A: “I don’t feel like you love me.”
B: “What do you mean? I cook for you, I clean for you. You don’t have to lift a finger around here. How can you say that I don’t I love you.”
Does this sound familiar?
An important influence on our ability to build healthy relationships is our ability to give and receive love. According to Dr. Gary Chapman, there are 5 languages through which we express love. It is commonly understood that the way we express love tends to be the way in which we best receive love. The 5 languages are described below:
1. Words of Affirmation: Communicating love and appreciation by using words that build the other person. Ex: “You did a great job with the children today.” ‘Thank you for finishing the laundry before I made it home.”
2. Acts of Service: Doing something that you know the other person would like. For example, completing a chore, baking a cake, washing their car, or installing a new tv/appliance.
3. Quality Time: Giving your undivided attention. Examples include watching tv, having dinner and/or taking a walk without being in/on your phone. Can also include active listening (asking questions for clarification, rephrasing, restating what was said to show understanding).
4. Physical Touch: Holding hands, hugging, high five, hand on the shoulder, sexual intercourse, pat on the back, hand on knee.
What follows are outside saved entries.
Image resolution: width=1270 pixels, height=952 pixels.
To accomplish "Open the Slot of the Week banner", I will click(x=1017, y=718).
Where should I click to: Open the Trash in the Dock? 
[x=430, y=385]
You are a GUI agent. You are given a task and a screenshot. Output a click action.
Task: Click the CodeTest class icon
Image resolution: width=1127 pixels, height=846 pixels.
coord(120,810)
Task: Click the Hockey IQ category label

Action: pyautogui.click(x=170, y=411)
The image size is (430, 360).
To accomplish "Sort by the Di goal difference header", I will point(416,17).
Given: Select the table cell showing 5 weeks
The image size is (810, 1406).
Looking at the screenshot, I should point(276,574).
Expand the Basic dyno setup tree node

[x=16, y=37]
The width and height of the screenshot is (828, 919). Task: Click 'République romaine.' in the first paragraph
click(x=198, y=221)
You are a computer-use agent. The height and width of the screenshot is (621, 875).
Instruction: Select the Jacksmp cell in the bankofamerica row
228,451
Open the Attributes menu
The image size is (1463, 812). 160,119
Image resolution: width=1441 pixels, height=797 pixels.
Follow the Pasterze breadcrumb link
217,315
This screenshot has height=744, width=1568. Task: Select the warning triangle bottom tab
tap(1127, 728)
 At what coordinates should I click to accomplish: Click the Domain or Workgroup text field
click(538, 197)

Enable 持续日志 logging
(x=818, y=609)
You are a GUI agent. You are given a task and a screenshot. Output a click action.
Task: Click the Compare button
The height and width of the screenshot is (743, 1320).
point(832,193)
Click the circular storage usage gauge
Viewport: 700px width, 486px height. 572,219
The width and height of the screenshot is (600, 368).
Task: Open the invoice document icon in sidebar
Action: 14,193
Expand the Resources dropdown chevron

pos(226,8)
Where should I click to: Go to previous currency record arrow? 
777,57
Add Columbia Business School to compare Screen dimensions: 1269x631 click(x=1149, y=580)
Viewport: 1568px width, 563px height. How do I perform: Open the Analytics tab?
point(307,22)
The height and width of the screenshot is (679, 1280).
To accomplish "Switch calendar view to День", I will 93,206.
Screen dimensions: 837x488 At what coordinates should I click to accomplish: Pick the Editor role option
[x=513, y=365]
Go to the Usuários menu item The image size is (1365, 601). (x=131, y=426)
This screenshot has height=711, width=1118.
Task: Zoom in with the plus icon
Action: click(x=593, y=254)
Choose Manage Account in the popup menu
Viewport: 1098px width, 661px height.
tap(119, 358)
5. Gifts: A gift that says “I was thinking about you,” “I appreciate you,” “I am grateful for what you did.”
Dr. Chapman initially described the languages in terms of love in romantic relationships; however they can be applied to your development of relationship with anyone in your life. The 5 Love Languages website has quizzes available for couples, teens, children and singles. Being familiar with your love language can be helpful with setting and explaining the expectations you have for your loving relationships.